En plena campiña nazarena, junto a la antigua Nacional IV, se esconde un gigante dormido. La Hacienda Ibarburu, antaño símbolo del esplendor olivarero sevillano, hoy languidece entre ruinas, expolios y silencios. Su fachada rojiza aún parece querer imponer respeto, pero basta asomarse a su interior para descubrir que el tiempo, el abandono y el fuego han hecho de las suyas.

Un pasado de grandeza

Levantada en el siglo XVII sobre una heredad de viña y olivar, fue adquirida en 1702 por Lorenzo Ignacio de Ibarburu, un comerciante vasco que dejó su nombre grabado para siempre en la historia de Dos Hermanas.

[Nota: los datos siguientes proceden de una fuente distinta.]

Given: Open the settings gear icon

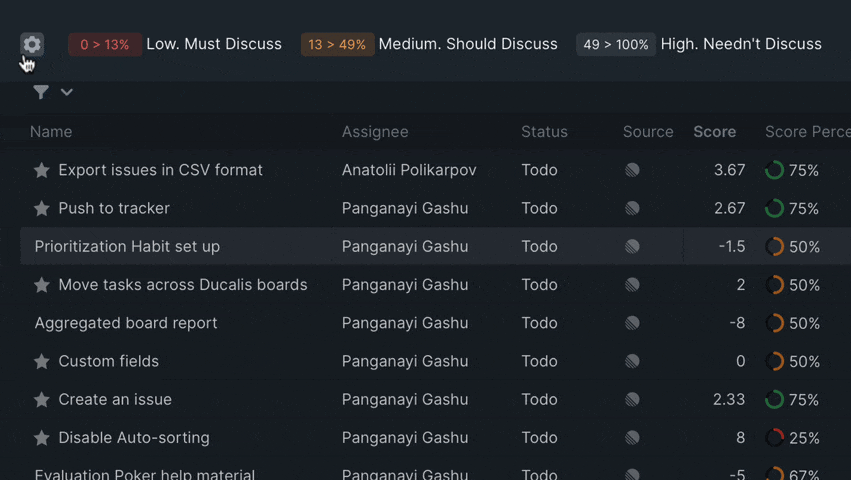Looking at the screenshot, I should pyautogui.click(x=32, y=44).
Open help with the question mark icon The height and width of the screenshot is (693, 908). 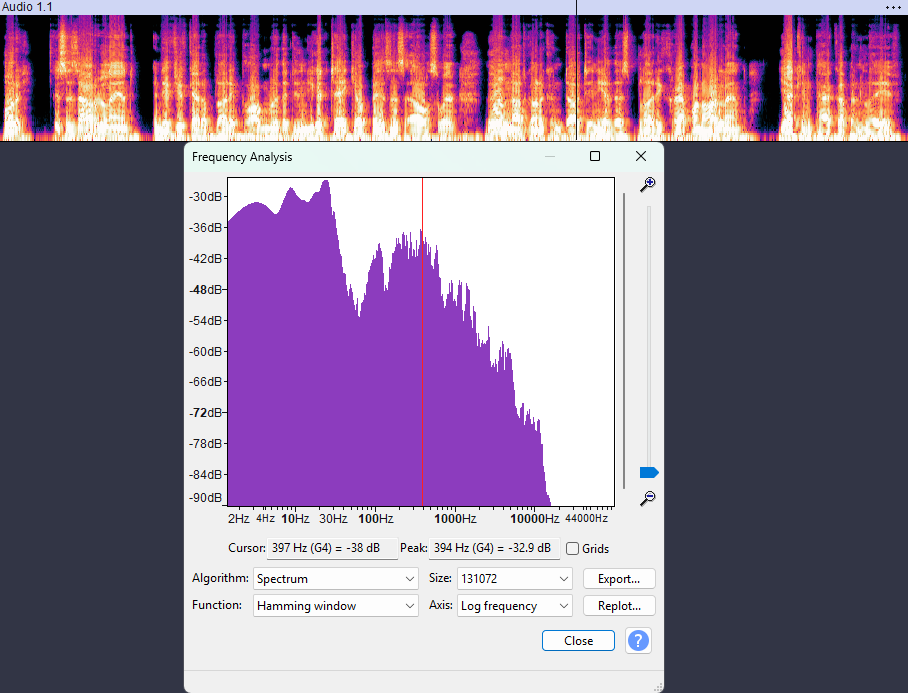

A lo largo del XVIII, la finca se transformó en una de las haciendas de olivar más destacadas de la comarca, con patios perfectamente estructurados, capilla propia, señorío y zonas de labor que convivían bajo un mismo techo.

La portada principal, con arco de medio punto y espadaña, servía de carta de presentación a todo aquel que cruzaba sus muros. Dicen que el color almagra de sus fachadas brillaba con el sol de mediodía, recordando a quienes pasaban por el camino que allí dentro se producía el «oro líquido» que daba riqueza a Sevilla: el aceite de oliva.

Del esplendor al abandono

Lo que un día fue símbolo de prosperidad es hoy una sombra de sí mismo. Sin cuidadores desde 2017, la Hacienda Ibarburu ha sufrido robos, incendios y derrumbes. El 70 % de sus techumbres ha desaparecido, las yeserías se han perdido y la capilla, que albergaba imágenes y retablos, ha sido devastada.

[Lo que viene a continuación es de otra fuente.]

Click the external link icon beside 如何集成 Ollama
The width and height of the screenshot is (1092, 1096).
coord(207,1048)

Los amantes del patrimonio la conocen bien porque figura en la Lista Roja de Hispania Nostra, donde se incluyen los bienes en riesgo de desaparición. Y no es para menos: pese a estar declarada Bien de Interés Cultural (BIC) desde 2002, apenas ha recibido actuaciones de conservación.

El fantasma de un futuro incierto

Curiosamente, mientras Ibarburu se desmorona, otras haciendas sevillanas han encontrado nuevos destinos: hoteles de lujo, centros culturales, espacios para bodas. Pero aquí el enigma es mayor. La propiedad fragmentada, la presión urbanística y la falta de planes concretos han convertido a la hacienda en un rompecabezas sin solución inmediata.

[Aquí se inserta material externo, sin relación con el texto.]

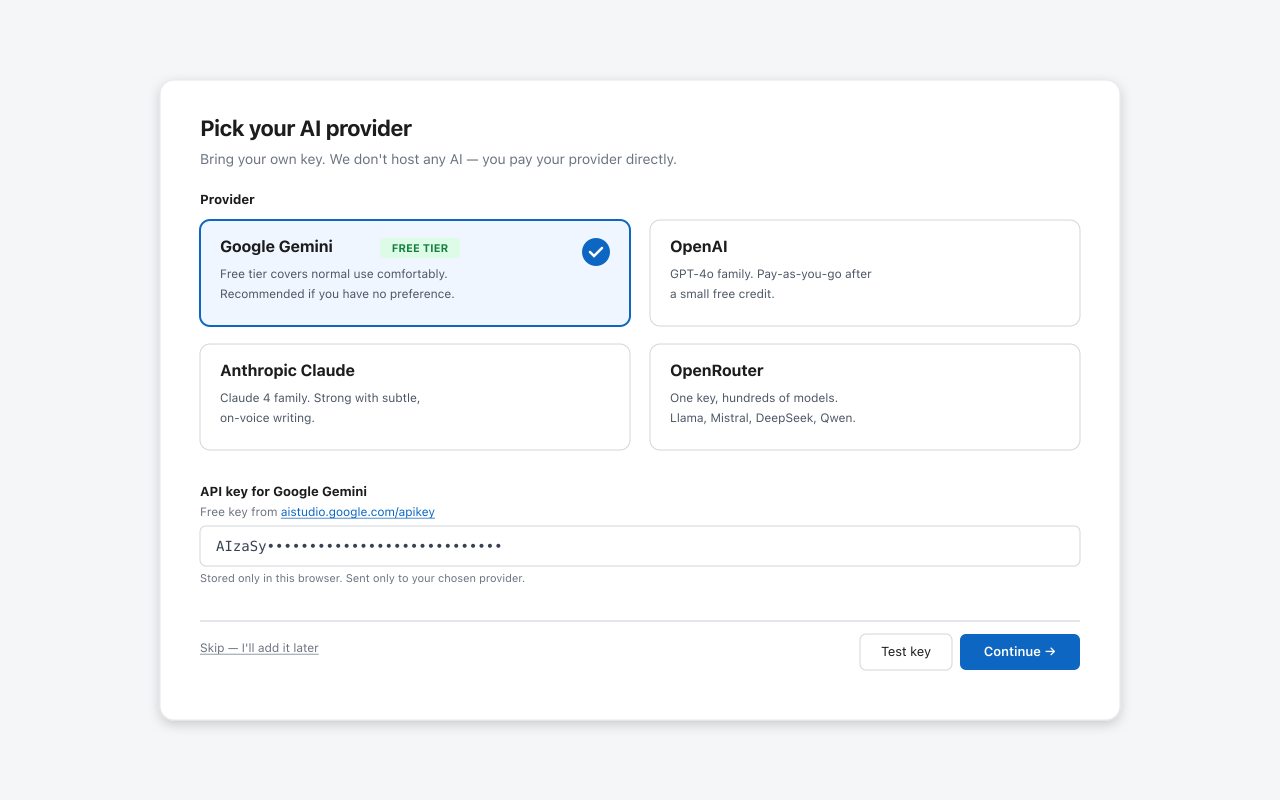Click the Claude 4 family description
The width and height of the screenshot is (1280, 800).
[x=320, y=407]
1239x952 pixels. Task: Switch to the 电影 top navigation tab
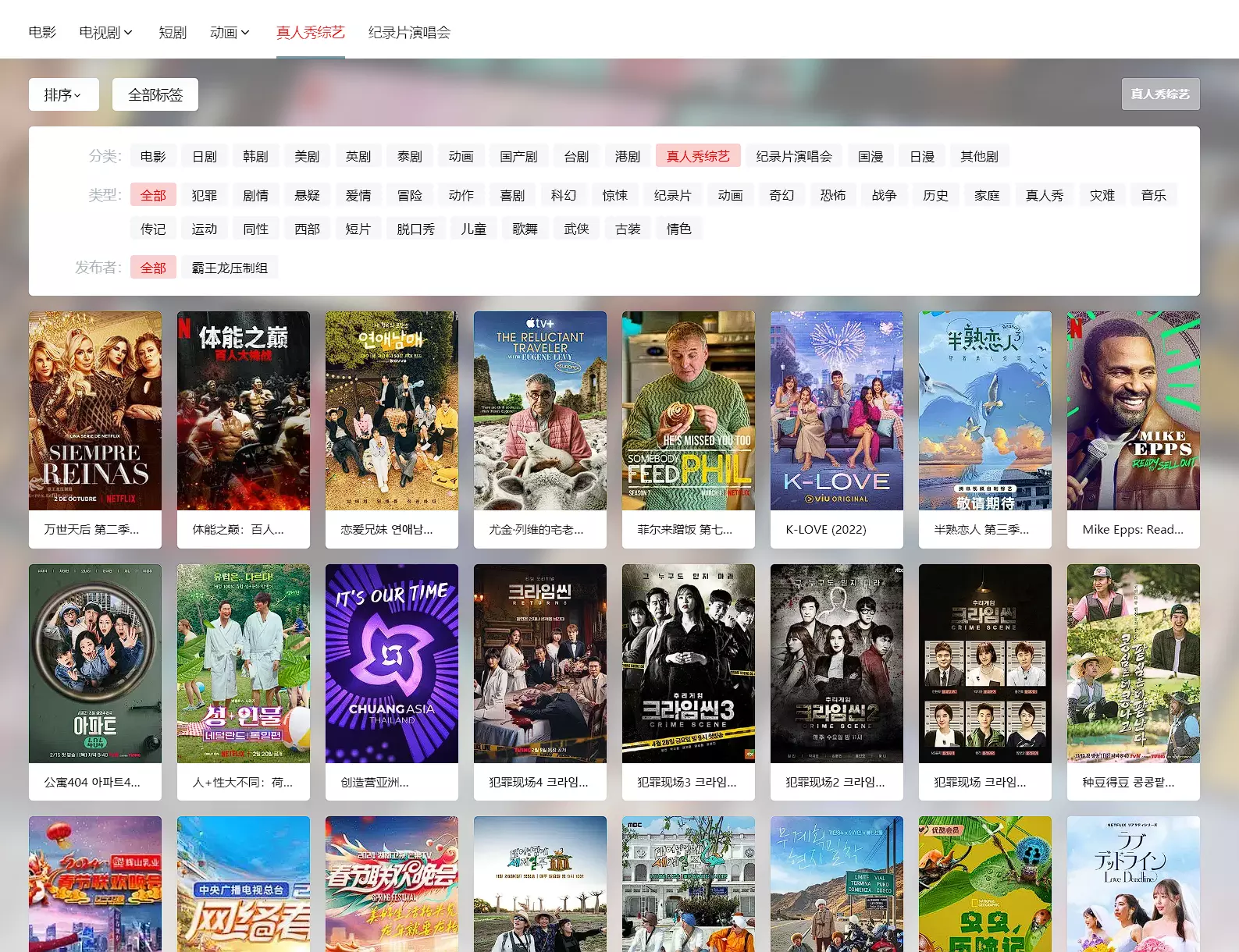click(42, 32)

El resultado es un escenario casi fantasmal. Entre los muros derruidos aún resuenan las pisadas de mulos y el eco de los lagares. El visitante que se acerque verá columnas truncadas, arcos a medio caer y grafitis donde antes hubo frescos. Una metáfora de cómo el pasado, cuando se olvida, se convierte en escombro.